Diabetes and Dialysis

Ongoing issues for an ever-increasing number of people are diabetes, dialysis, and organ health. Studies concerning these topics have been explored by researchers in Turkey, such as: (i) the role of spirituality in anxiety and psychological resilience of haemodialysis patients in Turkey, (ii) spiritual well-being and psychological well-being among haemodialysis patients in Turkey, (iii) spiritual well-being, diabetes burden, self-management, and glycemic control among patients with diabetes in Turkey, (iv) feelings, difficulties and attitudes in relation to fasting among Turkish patients with diabetes; (v) a descriptive study of spiritual well-being and foot care practices in Turkish patients with diabetes, and lastly, (v) the relationship between spiritual well-being and post-traumatic growth in Turkish patients undergoing solid organ transplantation.

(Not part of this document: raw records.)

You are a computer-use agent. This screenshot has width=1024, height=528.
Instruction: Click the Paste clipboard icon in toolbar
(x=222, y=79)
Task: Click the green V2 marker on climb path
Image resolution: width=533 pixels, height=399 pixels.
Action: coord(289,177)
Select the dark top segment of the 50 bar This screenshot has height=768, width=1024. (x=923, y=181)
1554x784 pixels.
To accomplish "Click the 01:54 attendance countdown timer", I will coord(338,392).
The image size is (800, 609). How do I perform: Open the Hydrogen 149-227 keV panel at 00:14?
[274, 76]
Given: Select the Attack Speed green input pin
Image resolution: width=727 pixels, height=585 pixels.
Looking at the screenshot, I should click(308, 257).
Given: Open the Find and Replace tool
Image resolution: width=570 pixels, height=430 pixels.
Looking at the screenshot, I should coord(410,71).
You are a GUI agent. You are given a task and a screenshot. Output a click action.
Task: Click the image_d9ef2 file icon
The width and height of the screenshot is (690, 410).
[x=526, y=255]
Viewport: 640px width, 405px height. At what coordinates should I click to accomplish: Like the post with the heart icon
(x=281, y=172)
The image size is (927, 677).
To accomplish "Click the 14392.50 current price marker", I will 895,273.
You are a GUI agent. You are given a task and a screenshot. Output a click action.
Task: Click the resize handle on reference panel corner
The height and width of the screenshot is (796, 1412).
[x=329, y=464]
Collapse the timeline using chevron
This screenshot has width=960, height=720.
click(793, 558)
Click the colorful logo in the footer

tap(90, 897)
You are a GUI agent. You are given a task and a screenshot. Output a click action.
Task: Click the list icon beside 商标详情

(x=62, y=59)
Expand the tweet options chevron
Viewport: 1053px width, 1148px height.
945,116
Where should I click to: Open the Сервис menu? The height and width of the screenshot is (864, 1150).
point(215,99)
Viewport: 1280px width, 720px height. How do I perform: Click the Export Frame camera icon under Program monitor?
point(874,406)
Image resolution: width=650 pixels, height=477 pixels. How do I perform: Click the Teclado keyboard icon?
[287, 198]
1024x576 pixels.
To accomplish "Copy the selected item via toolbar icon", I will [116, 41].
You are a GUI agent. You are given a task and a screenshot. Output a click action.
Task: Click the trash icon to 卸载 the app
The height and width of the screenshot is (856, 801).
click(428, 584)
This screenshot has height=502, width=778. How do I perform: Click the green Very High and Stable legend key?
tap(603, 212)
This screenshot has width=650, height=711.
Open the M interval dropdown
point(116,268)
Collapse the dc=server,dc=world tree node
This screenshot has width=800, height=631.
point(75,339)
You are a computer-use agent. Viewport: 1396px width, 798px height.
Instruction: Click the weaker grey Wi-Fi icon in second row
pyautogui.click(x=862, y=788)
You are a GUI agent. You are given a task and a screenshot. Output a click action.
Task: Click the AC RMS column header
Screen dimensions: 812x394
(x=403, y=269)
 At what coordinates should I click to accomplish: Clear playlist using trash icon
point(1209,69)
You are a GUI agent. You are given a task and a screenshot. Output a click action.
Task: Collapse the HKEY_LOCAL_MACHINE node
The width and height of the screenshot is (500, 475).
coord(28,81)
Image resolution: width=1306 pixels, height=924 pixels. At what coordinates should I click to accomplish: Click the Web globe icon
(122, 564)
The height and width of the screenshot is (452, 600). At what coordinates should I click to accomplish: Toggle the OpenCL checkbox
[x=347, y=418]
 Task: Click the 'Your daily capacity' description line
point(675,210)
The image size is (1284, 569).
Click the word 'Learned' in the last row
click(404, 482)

Other studies relating to diabetes and haemodialysis presented in this section include: (vi) a systematic review of interventions based on Judaeo-Christian principles for patients with substance use disorder; (vii) the effect of listening to the Holy Qur’an and a back massage on fatigue and quality of life for participants undergoing haemodialysis, (viii) the use of religious capital as a coping strategy in self-care by diabetes patients in a Ghanaian hospital, (ix) the role of religion, spirituality and social media in eating disorders: a qualitative exploration of participants in the “TastelifeUK” eating disorder recovery programme.

Epilogue

ERSCH 2024 and the International Moral Injury and Wellbeing Conference (IMIWC) 2024

Again, the JORH Editors anticipate that readers and researchers will benefit from this collection of research articles. As the 2023 year comes to close, the Editor in Chief would like to thank JORH Associate Editors Terrence Hill, Harold Koenig, David Drummond, Ezra Gabbay, Jeffery Cohen, Carl Aiken, and Jacinda Carey. A special thanks is also noted to Prof. Piret Paal (Director of the Institute of Palliative Care at the Paracelsus Medical University, Salzburg, Austria) who assisted with the editorial reviews on Parkinson’s Disease. Thanks is also expressed to Kimberly Poss (Associate Publisher), Hemalatha Vedachalam (Production Manager), Subhashini Gopal (Copy-Editor Manager), Priya Gopalaksihnan (Submissions Administrator) and their colleagues for all their work throughout 2023.

Looking ahead, the JORH Editors wish to again draw your attention to the 9th European Congress on Religion, Spirituality and Health (ECRSH) to be held May 2024, 16–18th at the Paracelsus Medical University in Salzburg, Austria (https://ecrsh.eu/ecrsh-2024). In addition, readers are alerted to a proposed inaugural International Moral Injury and Wellbeing Conference (IMIWC, 2024) planned for the 19th and 20th September 2024, Brisbane Exhibition and Convention Centre, Australia.